## TO-DO LIST
• A. According to the text on motorcycle suspension springs, which kind of spring is by far the most common?
• B. Write the next part of the text on motorcycle suspension springs, picking up after its final sentence.

## TEXT PASSAGE
* begin *

Springs and things

Springs and things


© Tony Foale 1987 — 2018

The two main functions of suspension are firstly, to insulate both the rider and the bulk of the machine from road shocks – the first for his comfort, and the second for mechanical reliability and longevity, — secondly, to keep the wheels in the closest possible contact with the ground. Many factors contribute to this including springs, damping, suspension geometry and the ratio of sprung to unsprung mass.


For our purposes the most important characteristic of a spring is its “rate”. This is a measure of its stiffness and is determined by measuring the extra force needed to compress (or extend in some cases) the spring by a given small amount. In the imperial system of measurement the rate is usually expressed in terms lbs/inch. So a spring with a 100 lbs/in. rate will need an additional force of 100 lbs. to compress it by a further 1 inch. In some cases this rate does not vary through-out the useful range of movement of the spring, and is termed linear. On the other hand some types of spring exhibit a different rate in various parts of range of movement, this is often known as a progressive rate spring and in motorcycle use this progression is positive, i.e. the rate increases with added load. It is very important to understand the distinction between rate and load. Load is the total force being supported by the spring, whereas rate is the ADDITIONAL force needed to compress the spring by an extra amount.

Springs can take many forms and be made from many different materials, but the practical range is more limited. Coil springs in steel are the most common by a long way. They may be evenly wound (constant pitch) to give a linear rate, or they may be wound with a varying pitch to give a progressive rate. In this case as the spring is gradually compressed, the closer wound coils become “coil-bound” (i.e. touch each other and effectively reduce the number of active coils ) and so the rate rises. Also in steel, leaf springs and torsion bars have been tried occasionally, but have been superseded for various reasons, although in some applications, torsion bars may save valuable space. It is worth noting that a coil spring is really only a torsion bar wound into a helix, though that subjects it to bending stresses and stress concentration that are absent in a straight torsion bar, hence for a given load capacity the coil spring will be subject to higher stress or will have to be heavier to reduce the stress.

* end *

## DATA

* begin *

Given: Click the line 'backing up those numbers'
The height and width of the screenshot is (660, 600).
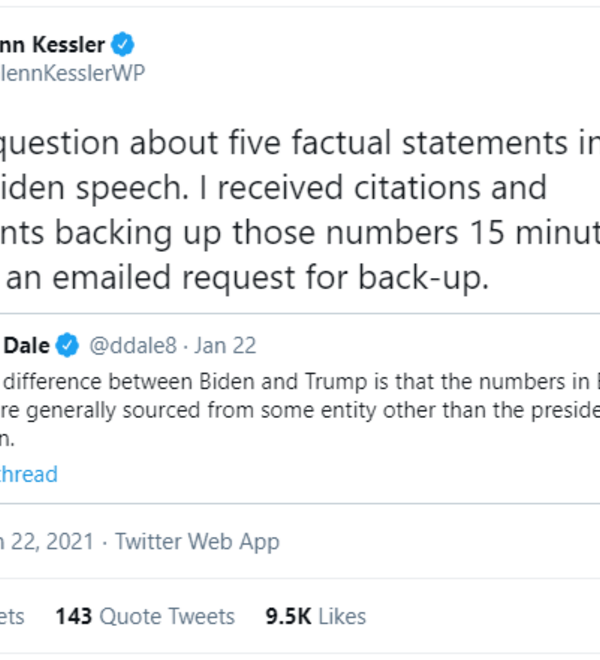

* end *

## OUTPUTS
• A. Steel coil springs.

• B.
As an alterative to steel, titanium is a very attractive spring material. It is twice as flexible as steel and little more than half the weight, size for size. Theoretically, this should lead to a spring of one quarter the weight of a similarly stressed steel one. In practice, the need to have closed coils at the spring ends, to seat properly, means that this saving is not fully available and an actual titanium spring will be closer to 1/2 or 1/3 of the weight of the steel one. There is really only one disadvantage with this material that prevent more wide spread use, and that is one of cost, confining its use to exotic works racers.

Rubber has many properties that make it an interesting spring material, and it can and has been used in a variety ways. It is not suitable as a direct replacement material to make a coil spring, it must used in an approprate design. Greeves used it in the form of large bonded bushes that served as both the pivot bearings and the springing medium in their leading link front forks. The rubber itself was loaded in shear, though the bush as a whole was loaded in torsion. In the Hagon telescopic forks, designed for grass track racing, rubber bands provided the springing medium. Adjustment was made by adding or removing bands as required. Rubber has a natural progressive rate, it also provides some inherent damping, though this generates heat which may become a problem with very hard use in rough terrain. It is a versatile material and its characteristics can be tailored to suit different requirements by varying the composition and/or the mechanical design. Although it would be less adaptable for individual suspension tuning, than coil springs which can easily be obtained in a wide range of rates and lengths, on a mass production basis, rubber springing lends itself to low unit costs. The ubiquitous Morris Mini was suspended thus, and adequately demonstrated the potential, this material merits consideration in any new design, and may be overdue for a revival with the current interest in progressive rate suspension.

To complete our survey of spring materials we must consider air or gas, which automatically provides a progressive rate. This can easily be demonstrated with a bicycle tyre pump. First extend the pump then cover the outlet with your finger to seal it, and compress the pump. You will find the initial movement generates little resistance but as the movement increases the required force increases very rapidly. The load supported by a pnuematic unit depends on its internal pressure, which in turn depends on the initial static pressure and internal volume. This pressure is inversely proportional to the volume. i.e. If the internal volume is halved then the pressure doubles and the unit will be supporting twice the initial load. This relationship between pressure and volume is known as “BOYLE’S LAW” , which you would already know if you had paid more attention in school. The extent of the progression in rate is determined by the compression ratio of the unit ( i.e. the ratio of the gas volume at the two extremes of travel ).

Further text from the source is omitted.